Nadie puede negarlo, esto fue un triunfo de la Democracia; pero precisamente, el triunfo de MORENA y su candidato presidencial, la obtención de mayoría absoluta en el Poder Legislativo, así como triunfos en la gubernatura de cinco estados es el deseo del pueblo mexicano. Como lo formulé en los posts anteriores, el resultado electoral es una radiografía de la mentalidad y de la cultura del mexicano.

Es decir: pasó lo que yo había comentado, el electorado se decantó por aquello que le asegurara un cambio para no cambiar nada, o es más, regresar al punto de partida, como algún amigo comentaba en redes sociales, la actitud del mexicano, desde el año 2000 y la primera derrota electoral del PRI, o quizá desde 1994, cuando el sistema de partido hegemónico comenzó a tambalearse tras el levantamiento del EZLN en Chiapas, y los asesinatos de Luis Donaldo Colosio y Francisco Ruiz Massieu, es similar a la de los Judíos durante el Éxodo. Cansados de vivir a la aventura y en el riesgo, y sobre todo, de ser responsables de ellos mismos, añoraban la seguridad que les brindaba la esclavitud en Egipto. Lo he repetido varias veces: ya Vicente Leñero señaló en su obra El Evangelio de Lucas Gavilán que los mexicanos y los hebreos tenemos mucho en común: esperamos un mesías,  alegamos ser especiales o elegidos por la Providencia, nos gusta la usura y los negocios ventajosos, nos hacemos siempre las víctimas --siempre alegamos racismo-- y echamos a otros la culpa de nuestros problemas, además de que igualmente, tenemos una gran diáspora. Pues bien, se ha elegido el regreso a Egipto.

Así, primeramente quiero señalar que las comparaciones, tanto en sentido positivo --como algunos amigos también con doble nacionalidad que en EUA son trumpistas y aquí son amlovers,--  como negativo --léase a Ricardo Alemán, por ejemplo-- entre el Peje y Donald Trump no son válidas, no hay punto, realmente, de semejanza entre ambos, son polos opuestos, salvo quizá el gusto por declaraciones estrambóticas y convertirse en foco de interés de los medios, pero mientras Trump es un outsider del sistema además de confrontarse con la clase política norteamericana, y tiene una larga trayectoria en el ámbito empresarial, así como es un decidido creyente en la economía de libre mercado, Andrés Manuel López Obrador es, en cambio, un producto directo del sistema político mexicano y parte misma de la clase política nacional, además de que nunca ha trabajado ni se ha desempeñado de forma alguna en la iniciativa privada ni fuera de las maquinarias partidistas y puestos gubernamentales. De igual manera, es un decidido creyente, no en el comunismo --esto también es una exageración de parte de sus créditos,-- sino en el no menos malo keynesianismo y la socialdemocracia, con la intervención del Estado Benefactor en todos los ámbitos de la vida y la economía, así que, en realidad no hay nada que ver, entre uno y otro.

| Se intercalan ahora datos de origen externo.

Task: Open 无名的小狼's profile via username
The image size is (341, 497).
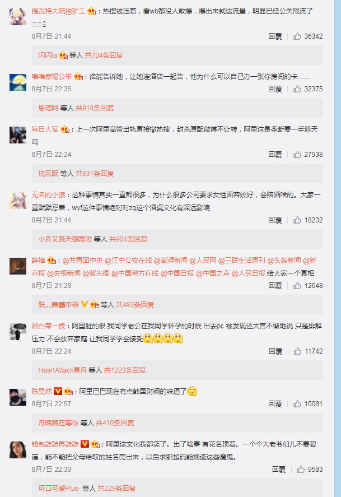Action: [49, 194]
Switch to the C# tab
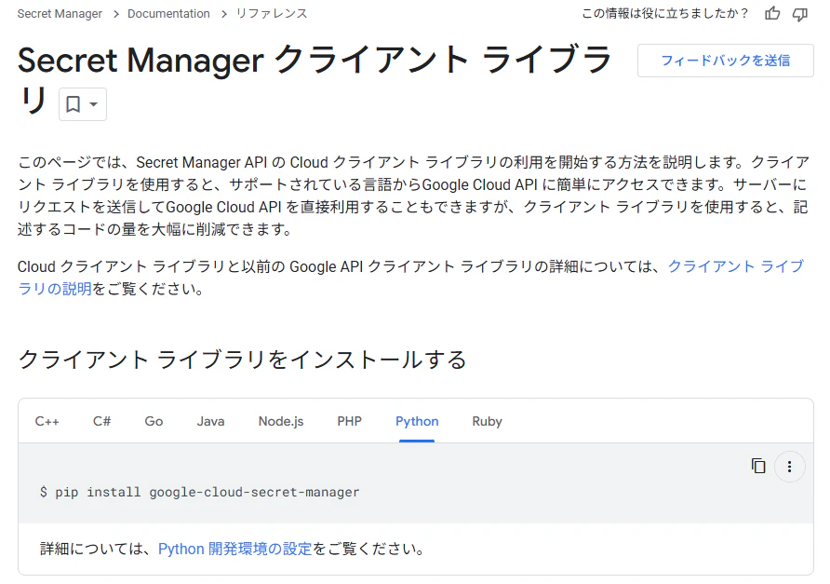The image size is (830, 584). [x=101, y=421]
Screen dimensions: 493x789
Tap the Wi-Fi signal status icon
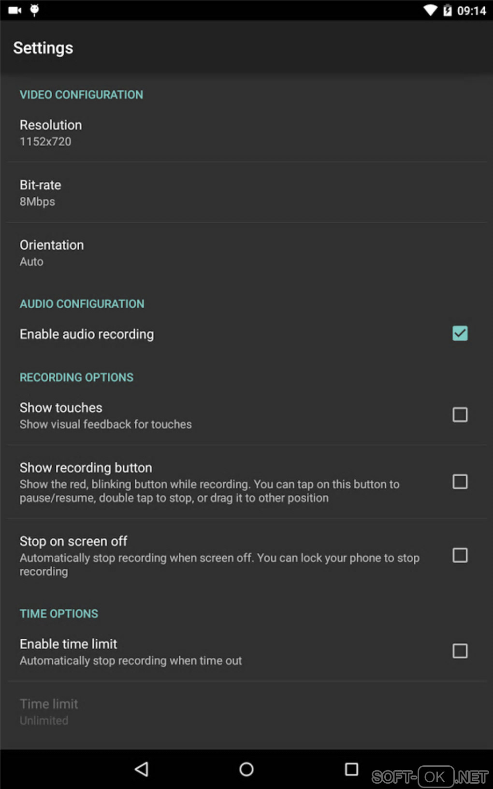430,10
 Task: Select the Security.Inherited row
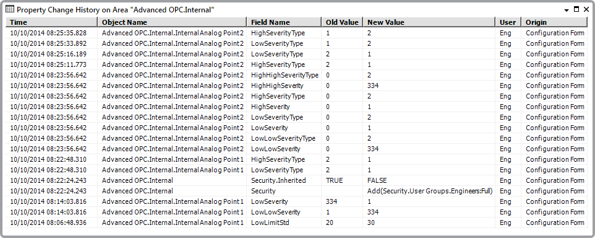[296, 180]
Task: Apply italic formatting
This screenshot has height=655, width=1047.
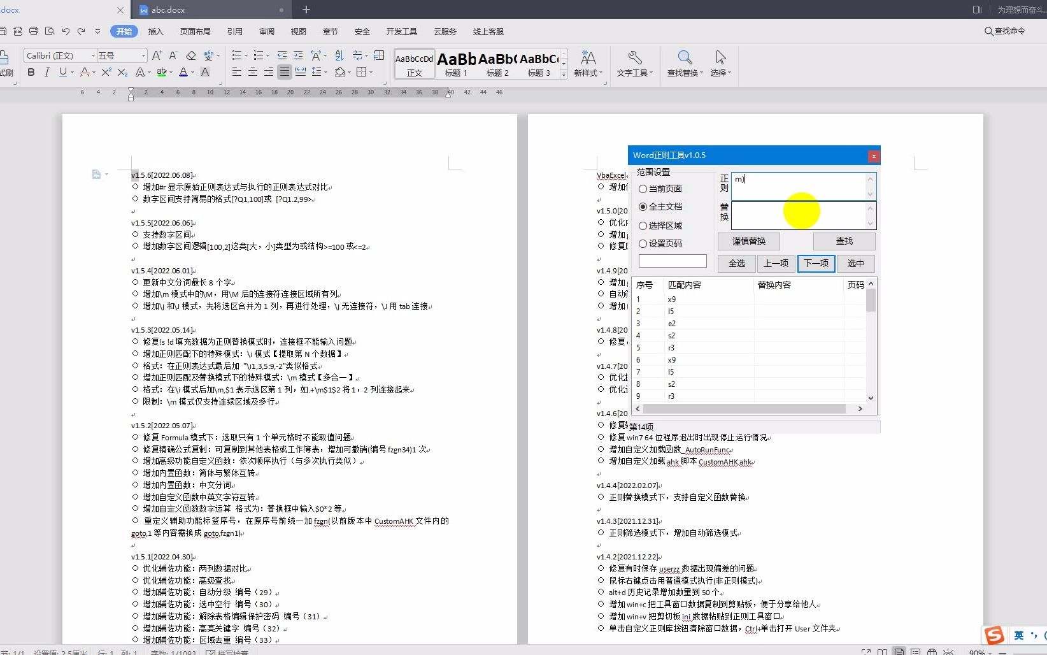Action: pos(46,72)
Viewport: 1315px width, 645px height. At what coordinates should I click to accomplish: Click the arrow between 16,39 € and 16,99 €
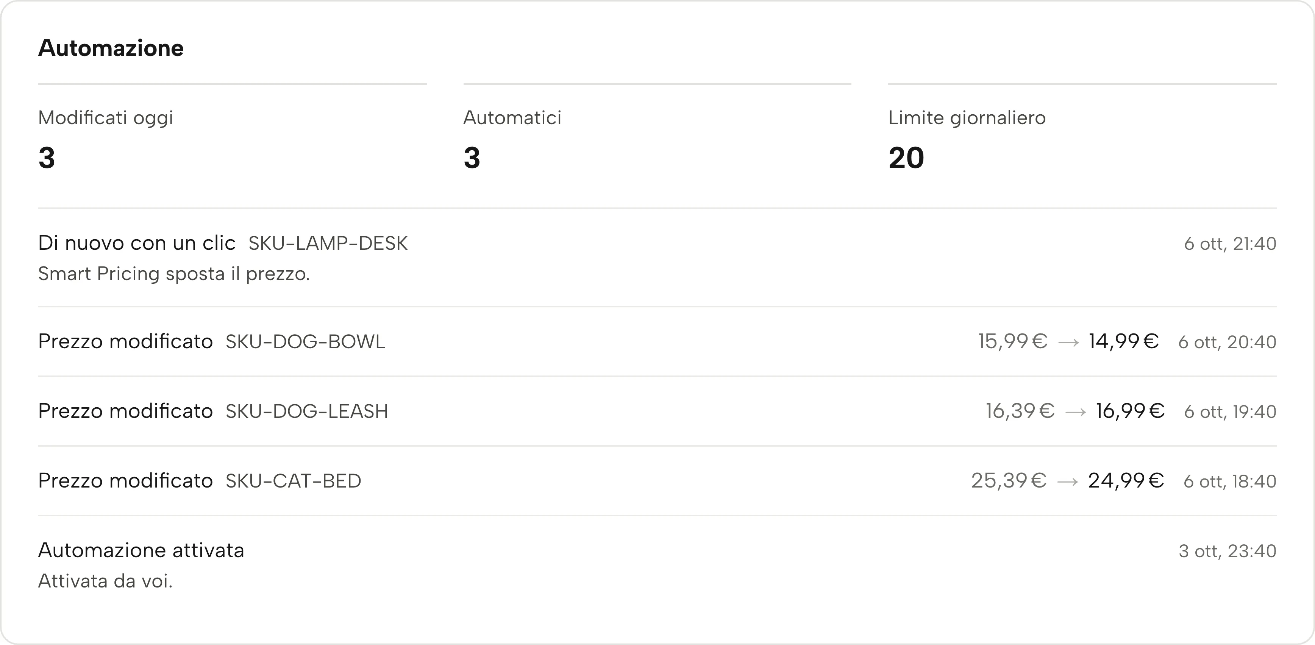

Pero volviendo al punto: se eligió volver a Egipto, esto es, a un momento en que al próximo mandatario se le otorgó un poder omnímodo: tendrá la mayoría absoluta en el Poder Legislativo, e incluso, el número suficiente de gubernaturas de su partido (en realidad, un movimiento centrado en su persona) como para tener votos favorables de los estados para aprobar reformas a la Constitución, sin pesos ni contrapesos; tal parece que el mexicano decidió que el mar de las reformas necesarias para aligerar nuestra economía, hacerla competitiva y que el Estado descargase el peso de la responsabilidad en los individuos en el que nos encontrábamos navegando desde 1988 con Salinas de Gortari era demasiado riesgoso y ponía en peligro a su confortable existencia de dormir apoyado en el cáctus, que eligió a quien le propone regresar al pasado de hace 40-30 años sin importar el costo que pretender a estas alturas retornar a un Estado de Bienestar oneroso y dueño absoluto de la economía.

La génesis de esto comenzó desde ese sexenio de trancisión que significó el gobierno de Don Miguel de la Madrid. Desde la selección de Carlos Salinas de Gortari como candidato presidencial en 1988 y por tanto, la volcadura del partido hacia la liberación de la economía, incursión en el mundo globalizado y creación de un sistema político igualmente pluripartidista, se dio el cisma, en la persona de Cuauhtémoc Cárdenas y la presunta Izquierda, que no era más que el sector radical del PRI favorable al estatismo y al corporativismo y al sistema keynesiano o socialdemócrata, así como prácticas tales como el clientelismo político.

La tensión entre ambas posturas se mantuvo durante estos treinta años: la postura principal de la Izquierda, que se fue nutriendo con desertores de las filas del PRI era la oposición sistemática a todas las reformas emprendidas por los gobiernos de Salinas, Zedillo, Fox, Calderón y Peña Nieto, excepto las electorales que podían beneficiarles para ganar espacio; en pocas palabras, oposición a todas las reformas que representasen un rompimiento con los esquemas que se construyeron durante la llamada "Docena Trágica", y aún antes en el esquema de corporativismo creado desde los orígenes del PRI, con los sindicatos y redes clienterales omnipotentes, en la estructura que Plutarco Elías Calles, y después Lázaro Cárdenas tomaron del Partido Fascista Italiano e incluso, del pensamiento de Jacques Maritain, así como del rol del Estado como rector y participante activo de la economía.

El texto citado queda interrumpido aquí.